Of 87 cases analyzed, 30 were bone marrows, 24 were peripheral blood samples, 25 were lymph nodes, and one each of liver, small intestine, spleen, tonsil, soft tissue, omentum, lung, and skin. The age of the patients ranged from 6 to 92 years (average 59.2 ± 23). The percentage of abnormal cells in the sample ranged from 2% to 92% (average 50 ± 23). Sixteen cases were classified as precursor T-cell neoplasms (T-cell lymphoblastic leukemia/lymphoma) and 71 as peripheral (mature/postthymic) T-cell disorders. The age of patients with precursor neoplasms ranged from 6 to 78 years (average 31.3) and patients with peripheral (mature/postthymic) T-cell lesions ranged in age from 19 to 92 (average 66.4) years.
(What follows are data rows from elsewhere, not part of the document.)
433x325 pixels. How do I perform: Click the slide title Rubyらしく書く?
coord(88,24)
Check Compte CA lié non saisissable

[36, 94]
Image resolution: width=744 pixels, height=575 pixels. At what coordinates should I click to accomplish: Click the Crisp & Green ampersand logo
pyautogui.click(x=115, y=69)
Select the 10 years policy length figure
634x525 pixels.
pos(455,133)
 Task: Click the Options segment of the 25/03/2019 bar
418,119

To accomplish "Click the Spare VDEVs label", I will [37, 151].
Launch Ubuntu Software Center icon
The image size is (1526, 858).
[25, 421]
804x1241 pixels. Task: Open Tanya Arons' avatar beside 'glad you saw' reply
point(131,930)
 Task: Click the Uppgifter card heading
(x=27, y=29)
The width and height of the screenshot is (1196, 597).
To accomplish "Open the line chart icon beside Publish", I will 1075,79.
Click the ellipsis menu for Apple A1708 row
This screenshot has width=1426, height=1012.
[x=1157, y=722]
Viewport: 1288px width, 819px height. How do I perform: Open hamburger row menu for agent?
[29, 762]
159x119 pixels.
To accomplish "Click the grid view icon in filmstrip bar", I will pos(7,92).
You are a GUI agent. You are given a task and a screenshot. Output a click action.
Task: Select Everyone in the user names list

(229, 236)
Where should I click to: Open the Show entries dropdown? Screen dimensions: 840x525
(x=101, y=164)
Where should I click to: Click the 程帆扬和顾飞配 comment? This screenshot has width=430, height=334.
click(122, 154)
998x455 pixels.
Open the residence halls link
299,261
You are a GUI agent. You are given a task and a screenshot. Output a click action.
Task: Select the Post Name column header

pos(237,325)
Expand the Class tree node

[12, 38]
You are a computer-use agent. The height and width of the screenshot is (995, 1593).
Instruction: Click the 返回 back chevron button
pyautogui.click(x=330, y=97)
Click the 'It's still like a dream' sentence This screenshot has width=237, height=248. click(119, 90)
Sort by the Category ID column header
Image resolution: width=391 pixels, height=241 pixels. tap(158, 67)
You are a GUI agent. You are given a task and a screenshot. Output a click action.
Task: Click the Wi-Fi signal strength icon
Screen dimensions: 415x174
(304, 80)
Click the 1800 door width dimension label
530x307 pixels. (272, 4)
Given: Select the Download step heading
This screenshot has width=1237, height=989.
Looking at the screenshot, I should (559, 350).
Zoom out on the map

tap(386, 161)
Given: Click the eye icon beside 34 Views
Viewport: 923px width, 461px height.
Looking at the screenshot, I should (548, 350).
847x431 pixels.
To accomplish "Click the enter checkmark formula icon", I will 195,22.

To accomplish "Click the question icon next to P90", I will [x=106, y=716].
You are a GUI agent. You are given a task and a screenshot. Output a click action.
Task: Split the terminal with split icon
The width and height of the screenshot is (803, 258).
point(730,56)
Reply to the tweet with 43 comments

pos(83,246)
Of 87 cases, CD45 expression was bright in 68.9% (60 cases) similar to normal T lymphocytes, moderate (one decalog lower than benign T cells, blastic region on CD45 versus SSC) in 21.8% (19 cases), and dim (overlapping with negative control) in 5.7% (5 cases). Two cases with dim CD45 expression showed a subset of cells with moderate CD45. Of 87 cases, 3 (3.4%) were negative for CD45: all were peripheral T-cell disorders: two were diagnosed as CLL/PLL and the other as peripheral T-cell lymphoma, unspecified. Precursor populations (lymphoblastic lymphoma/leukemias) more often showed dimmer expression of CD45 (12.5% bright, 87.5% moderate/dim) when compared with peripheral (mature/postthymic) disorders (81.6% bright, 14.1% moderate/dim, and 4.2% negative).
Light Scatter Properties
A majority of T-cell lesions (76.9%) displayed regular orthogonal SSC (similar to normal T lymphocytes). 23.1% cases had increased or markedly increased SSC. FSC, which corresponds to cell size, was regular (similar to normal lymphocytes) in 45.9% of cases, increased in 36.8%, and markedly increased in the remaining 17.3%. All precursor populations had increased FSC, whereas peripheral (mature/postthymic) tumors showed both regular (56.3%) or increased FSC (22.5% increased and 21.1% markedly increased).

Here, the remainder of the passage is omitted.